Pesquisadora e doutora, Messeder analisa como os marcadores sociais influenciam na vivência dos indivíduos no campo científico

Foto: Arquivo pessoal

Professora, mestra e pesquisadora. Suely Messeder tem muitos títulos, mas é mais que isso. Interessada em budismo, mas ligada às cosmologias dos Orixás do candomblé, a antropóloga coordena uma agência da Universidade do Estado da Bahia (UNEB) que a coloca no debate acerca de ciência, tecnologia e inovação, pensando a respeito dos marcadores sociais de gênero que “atravessam, de forma bastante perversa” o tema.

Graduada e mestre em Ciências Sociais pela Universidade Federal da Bahia (UFBA), doutora em Antropologia pela Universidade Santiago de Compostela, na Espanha, e professora da UNEB, Suely Messeder passou por muitos desafios como mulher na produção de conhecimento científico.

#####

#### O que fazer:
**a.** Reescreva em forma de lista, de modo mais breve, o parágrafo do texto sobre Suely Messeder que começa com "Professora, mestra e pesquisadora", mantendo os fatos principais.
**b.** Dê continuidade ao texto sobre Suely Messeder a partir do ponto em que ele termina, por favor.

#### Registros de posição de itens:
#####

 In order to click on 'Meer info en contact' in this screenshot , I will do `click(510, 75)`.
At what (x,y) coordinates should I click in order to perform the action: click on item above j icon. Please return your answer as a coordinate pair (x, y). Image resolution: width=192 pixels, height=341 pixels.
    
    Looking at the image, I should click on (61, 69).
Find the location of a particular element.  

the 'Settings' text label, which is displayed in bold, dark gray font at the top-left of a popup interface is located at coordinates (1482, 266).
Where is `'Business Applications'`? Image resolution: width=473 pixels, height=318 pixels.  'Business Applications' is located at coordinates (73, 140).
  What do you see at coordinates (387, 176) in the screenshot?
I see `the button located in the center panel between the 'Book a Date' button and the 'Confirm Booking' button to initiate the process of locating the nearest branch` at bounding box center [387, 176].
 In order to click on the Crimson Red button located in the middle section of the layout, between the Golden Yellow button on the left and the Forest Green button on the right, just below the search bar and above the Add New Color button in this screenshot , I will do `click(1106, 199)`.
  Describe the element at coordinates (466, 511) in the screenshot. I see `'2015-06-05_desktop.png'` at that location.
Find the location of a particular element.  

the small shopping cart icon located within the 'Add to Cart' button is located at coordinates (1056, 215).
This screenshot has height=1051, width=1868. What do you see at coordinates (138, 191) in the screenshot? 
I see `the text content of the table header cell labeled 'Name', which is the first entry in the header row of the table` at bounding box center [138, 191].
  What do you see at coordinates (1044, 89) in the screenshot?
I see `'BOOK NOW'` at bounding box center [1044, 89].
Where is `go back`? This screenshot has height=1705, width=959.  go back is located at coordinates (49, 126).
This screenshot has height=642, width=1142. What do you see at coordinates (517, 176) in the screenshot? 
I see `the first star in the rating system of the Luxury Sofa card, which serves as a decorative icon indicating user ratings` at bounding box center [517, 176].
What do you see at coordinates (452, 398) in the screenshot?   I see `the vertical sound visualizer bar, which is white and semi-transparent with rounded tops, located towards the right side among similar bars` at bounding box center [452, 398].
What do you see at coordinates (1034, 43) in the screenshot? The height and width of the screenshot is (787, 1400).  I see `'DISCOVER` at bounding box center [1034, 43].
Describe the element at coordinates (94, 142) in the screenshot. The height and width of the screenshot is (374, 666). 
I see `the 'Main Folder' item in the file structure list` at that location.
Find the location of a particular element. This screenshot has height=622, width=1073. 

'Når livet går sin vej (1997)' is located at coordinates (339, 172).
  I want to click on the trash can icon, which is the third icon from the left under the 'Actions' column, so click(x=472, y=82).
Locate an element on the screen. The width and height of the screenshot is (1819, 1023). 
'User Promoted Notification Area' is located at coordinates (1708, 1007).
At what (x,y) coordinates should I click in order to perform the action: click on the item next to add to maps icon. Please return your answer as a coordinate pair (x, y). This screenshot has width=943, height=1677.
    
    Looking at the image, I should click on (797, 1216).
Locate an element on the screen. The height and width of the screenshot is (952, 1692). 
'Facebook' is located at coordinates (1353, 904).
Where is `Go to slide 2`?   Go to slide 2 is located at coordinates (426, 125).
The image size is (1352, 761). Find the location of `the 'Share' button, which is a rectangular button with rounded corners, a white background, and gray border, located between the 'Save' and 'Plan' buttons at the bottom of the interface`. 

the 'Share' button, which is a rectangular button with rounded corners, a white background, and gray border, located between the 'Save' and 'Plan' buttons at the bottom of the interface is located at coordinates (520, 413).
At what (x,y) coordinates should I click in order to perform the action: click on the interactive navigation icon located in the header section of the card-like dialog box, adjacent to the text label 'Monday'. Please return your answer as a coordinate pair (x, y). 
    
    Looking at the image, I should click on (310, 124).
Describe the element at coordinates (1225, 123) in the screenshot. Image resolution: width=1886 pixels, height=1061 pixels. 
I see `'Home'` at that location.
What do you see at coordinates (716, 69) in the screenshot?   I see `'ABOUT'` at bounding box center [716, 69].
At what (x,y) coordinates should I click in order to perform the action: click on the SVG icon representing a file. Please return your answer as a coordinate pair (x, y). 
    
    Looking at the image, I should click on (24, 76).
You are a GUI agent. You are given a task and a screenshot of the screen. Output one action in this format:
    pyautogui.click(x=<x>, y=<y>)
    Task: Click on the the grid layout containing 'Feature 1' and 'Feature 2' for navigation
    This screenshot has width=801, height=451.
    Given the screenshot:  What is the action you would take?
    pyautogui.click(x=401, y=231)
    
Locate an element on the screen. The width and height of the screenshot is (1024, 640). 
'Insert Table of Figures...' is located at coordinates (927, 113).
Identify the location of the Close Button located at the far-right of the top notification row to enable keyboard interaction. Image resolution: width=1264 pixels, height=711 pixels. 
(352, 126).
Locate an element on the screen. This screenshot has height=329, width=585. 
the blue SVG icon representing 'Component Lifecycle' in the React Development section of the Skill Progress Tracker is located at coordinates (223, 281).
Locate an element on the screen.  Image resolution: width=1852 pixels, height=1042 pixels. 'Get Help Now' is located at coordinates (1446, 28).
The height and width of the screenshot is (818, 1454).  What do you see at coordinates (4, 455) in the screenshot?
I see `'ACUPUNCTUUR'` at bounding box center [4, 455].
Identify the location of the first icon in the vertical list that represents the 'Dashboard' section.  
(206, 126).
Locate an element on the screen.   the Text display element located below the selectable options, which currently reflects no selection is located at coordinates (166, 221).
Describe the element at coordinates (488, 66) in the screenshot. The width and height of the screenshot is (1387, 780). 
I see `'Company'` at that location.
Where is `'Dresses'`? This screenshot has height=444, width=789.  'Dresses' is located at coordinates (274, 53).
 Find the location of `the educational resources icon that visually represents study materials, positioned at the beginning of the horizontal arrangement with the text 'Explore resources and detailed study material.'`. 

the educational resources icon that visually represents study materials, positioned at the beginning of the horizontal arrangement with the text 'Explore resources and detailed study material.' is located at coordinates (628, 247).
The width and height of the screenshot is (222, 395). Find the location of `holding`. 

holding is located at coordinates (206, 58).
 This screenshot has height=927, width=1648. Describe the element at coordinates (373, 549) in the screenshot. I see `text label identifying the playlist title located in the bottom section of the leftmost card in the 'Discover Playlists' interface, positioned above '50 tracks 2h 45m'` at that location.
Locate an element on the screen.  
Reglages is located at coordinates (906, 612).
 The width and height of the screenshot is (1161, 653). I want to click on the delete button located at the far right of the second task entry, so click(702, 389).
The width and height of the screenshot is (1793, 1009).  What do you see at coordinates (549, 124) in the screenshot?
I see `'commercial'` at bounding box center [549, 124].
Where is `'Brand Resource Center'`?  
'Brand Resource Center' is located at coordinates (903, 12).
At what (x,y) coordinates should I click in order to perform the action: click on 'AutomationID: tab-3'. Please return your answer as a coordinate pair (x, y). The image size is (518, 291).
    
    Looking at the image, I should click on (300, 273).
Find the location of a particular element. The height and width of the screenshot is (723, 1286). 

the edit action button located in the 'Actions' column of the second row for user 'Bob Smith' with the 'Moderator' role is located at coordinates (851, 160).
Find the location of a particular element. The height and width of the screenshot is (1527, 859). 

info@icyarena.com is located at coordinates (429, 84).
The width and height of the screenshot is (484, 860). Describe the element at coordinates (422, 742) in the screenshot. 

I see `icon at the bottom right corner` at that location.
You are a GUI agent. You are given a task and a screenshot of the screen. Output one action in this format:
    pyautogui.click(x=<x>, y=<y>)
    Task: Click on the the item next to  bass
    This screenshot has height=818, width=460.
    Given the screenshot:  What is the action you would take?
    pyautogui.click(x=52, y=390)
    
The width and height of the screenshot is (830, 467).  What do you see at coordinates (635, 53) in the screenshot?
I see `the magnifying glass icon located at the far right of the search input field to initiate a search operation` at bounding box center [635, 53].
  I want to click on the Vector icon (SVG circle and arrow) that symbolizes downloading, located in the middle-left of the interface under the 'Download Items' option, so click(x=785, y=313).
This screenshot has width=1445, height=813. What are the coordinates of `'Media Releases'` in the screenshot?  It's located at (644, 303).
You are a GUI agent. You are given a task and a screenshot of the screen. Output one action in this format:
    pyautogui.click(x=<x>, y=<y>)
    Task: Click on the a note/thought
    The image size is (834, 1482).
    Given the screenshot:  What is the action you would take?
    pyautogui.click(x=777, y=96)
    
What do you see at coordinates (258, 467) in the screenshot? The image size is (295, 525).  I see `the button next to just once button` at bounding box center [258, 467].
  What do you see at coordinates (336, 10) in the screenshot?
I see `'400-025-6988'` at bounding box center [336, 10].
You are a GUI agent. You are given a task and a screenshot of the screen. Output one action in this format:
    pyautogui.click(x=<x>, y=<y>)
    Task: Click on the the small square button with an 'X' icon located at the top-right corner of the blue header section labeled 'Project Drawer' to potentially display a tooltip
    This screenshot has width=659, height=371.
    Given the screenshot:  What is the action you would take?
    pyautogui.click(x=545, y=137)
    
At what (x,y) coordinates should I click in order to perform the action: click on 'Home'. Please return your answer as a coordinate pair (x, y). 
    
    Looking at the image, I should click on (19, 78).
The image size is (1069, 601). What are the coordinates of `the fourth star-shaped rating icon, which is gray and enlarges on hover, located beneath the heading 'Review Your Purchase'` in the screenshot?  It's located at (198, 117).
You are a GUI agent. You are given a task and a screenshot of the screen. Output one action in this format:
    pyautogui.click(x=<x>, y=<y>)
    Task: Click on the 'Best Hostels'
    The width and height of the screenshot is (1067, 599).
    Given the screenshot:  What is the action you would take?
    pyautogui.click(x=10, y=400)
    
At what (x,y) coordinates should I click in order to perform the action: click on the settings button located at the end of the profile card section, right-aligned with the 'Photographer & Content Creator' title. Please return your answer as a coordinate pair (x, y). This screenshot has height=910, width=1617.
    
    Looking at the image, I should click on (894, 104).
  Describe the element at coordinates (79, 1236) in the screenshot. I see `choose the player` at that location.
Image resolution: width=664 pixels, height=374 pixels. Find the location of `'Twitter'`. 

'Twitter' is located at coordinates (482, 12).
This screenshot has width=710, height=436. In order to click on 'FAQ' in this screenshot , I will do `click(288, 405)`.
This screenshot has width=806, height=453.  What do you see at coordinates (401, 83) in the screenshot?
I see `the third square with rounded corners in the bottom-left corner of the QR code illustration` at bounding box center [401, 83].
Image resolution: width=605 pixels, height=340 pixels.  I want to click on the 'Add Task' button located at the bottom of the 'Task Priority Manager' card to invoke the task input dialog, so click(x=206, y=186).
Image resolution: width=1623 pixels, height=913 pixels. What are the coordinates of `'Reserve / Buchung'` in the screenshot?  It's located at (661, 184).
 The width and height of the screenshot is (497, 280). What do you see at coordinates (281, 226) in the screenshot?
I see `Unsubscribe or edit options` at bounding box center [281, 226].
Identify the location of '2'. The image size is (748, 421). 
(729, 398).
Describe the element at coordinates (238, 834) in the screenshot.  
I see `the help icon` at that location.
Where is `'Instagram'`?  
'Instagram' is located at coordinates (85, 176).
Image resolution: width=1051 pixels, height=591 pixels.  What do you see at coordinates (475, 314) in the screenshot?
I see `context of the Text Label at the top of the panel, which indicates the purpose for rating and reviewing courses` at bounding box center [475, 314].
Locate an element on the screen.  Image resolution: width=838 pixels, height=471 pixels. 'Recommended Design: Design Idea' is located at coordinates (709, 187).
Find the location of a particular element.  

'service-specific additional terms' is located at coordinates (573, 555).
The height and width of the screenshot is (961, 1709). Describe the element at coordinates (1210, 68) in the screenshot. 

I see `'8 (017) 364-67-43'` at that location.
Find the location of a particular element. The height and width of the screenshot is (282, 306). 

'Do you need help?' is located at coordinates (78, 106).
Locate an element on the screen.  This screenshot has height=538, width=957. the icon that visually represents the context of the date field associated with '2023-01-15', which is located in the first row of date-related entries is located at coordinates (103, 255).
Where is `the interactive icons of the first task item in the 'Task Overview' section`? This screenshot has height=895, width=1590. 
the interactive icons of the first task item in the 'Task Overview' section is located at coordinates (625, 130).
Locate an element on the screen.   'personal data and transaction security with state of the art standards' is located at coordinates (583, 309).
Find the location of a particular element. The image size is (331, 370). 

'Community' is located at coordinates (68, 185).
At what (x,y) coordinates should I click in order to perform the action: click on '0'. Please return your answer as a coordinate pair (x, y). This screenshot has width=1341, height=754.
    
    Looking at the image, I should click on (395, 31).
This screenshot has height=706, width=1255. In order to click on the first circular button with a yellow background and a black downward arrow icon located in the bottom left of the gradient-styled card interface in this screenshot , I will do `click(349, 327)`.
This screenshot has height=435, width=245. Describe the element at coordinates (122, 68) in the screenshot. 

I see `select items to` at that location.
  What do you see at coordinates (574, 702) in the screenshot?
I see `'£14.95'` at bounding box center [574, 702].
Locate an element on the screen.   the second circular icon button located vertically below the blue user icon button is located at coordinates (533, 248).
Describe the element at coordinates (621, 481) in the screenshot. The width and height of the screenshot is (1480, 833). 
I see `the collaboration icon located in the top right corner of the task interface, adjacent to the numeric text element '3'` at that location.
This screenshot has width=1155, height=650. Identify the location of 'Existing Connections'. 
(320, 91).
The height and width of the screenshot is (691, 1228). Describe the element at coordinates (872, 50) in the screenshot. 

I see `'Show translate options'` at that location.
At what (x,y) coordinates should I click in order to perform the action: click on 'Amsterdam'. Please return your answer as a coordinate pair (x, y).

#####

#### Respostas por tarefa:
**a.**
- Suely Messeder é professora, mestra, pesquisadora e antropóloga.
- Tem interesse pelo budismo, mas é ligada às cosmologias dos Orixás do candomblé.
- Coordena uma agência da Universidade do Estado da Bahia (UNEB).
- Esse cargo a insere no debate sobre ciência, tecnologia e inovação.
- Nesse debate, reflete sobre os marcadores sociais de gênero que atravessam o tema "de forma bastante perversa".

**b.**
Em entrevista ao Portal Umbu, a acadêmica conta que “ser mulher, realmente, é um desafio no campo da ciência. Você não tem  vantagens em ser mulher, ainda mais se for pensar em outros marcadores sociais”. A professora diz, pela ótica de outros marcadores sociais, como da perspectiva de uma mulher lésbica e de origem nordestina, por exemplo, a pessoa é colocada em “outro movimento”.

“É como se o Nordeste não soubesse fazer ciência e a gente luta por esse nosso estoque de conhecimento e luta pela questão da relação contra-colonial”. A relação, conforme Messeder, não se limita ao eurocentrismo, englobando as configurações estabelecidas entre as regiões do país. “A gente precisa, realmente, estar se desafiando a cada dia como se tivesse que ser ou estudar muito mais sobre tudo”, analisa propondo a manutenção da geopolítica do conhecimento como possibilidade para superar o desafio.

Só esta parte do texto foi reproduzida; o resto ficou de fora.